Task to carry out: Copy word for word the records between the lines holding "I want to click on March, so" and "The image size is (1200, 1967).", inclusive.

Records supplied:
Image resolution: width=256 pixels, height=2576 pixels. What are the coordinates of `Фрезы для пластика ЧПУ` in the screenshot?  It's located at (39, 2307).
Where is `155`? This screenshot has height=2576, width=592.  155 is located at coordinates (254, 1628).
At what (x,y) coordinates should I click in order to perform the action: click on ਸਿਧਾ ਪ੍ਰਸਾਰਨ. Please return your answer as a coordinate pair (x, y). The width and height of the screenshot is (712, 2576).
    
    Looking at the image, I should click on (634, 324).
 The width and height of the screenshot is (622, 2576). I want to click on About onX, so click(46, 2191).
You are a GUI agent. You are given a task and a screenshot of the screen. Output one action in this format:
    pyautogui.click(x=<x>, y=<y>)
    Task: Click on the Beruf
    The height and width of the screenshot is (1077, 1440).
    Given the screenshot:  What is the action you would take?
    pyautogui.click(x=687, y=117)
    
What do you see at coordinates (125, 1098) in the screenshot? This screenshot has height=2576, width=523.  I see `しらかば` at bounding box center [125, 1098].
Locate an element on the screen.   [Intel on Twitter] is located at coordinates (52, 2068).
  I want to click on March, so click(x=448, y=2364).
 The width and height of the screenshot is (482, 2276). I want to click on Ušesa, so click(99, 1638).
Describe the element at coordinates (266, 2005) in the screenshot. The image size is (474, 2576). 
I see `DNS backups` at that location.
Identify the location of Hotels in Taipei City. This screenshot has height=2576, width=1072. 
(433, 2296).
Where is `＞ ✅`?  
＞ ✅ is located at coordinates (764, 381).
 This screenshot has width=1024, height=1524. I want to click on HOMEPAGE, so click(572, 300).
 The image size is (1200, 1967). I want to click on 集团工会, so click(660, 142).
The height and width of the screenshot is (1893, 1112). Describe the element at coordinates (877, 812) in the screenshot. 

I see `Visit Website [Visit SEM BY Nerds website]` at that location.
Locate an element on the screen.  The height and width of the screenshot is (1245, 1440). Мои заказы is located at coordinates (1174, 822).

Completed task:
  I want to click on March, so click(x=448, y=2364).
 The width and height of the screenshot is (482, 2276). I want to click on Ušesa, so click(99, 1638).
Describe the element at coordinates (266, 2005) in the screenshot. The image size is (474, 2576). 
I see `DNS backups` at that location.
Identify the location of Hotels in Taipei City. This screenshot has height=2576, width=1072. 
(433, 2296).
Where is `＞ ✅`?  
＞ ✅ is located at coordinates (764, 381).
 This screenshot has width=1024, height=1524. I want to click on HOMEPAGE, so click(572, 300).
 The image size is (1200, 1967). I want to click on 集团工会, so click(660, 142).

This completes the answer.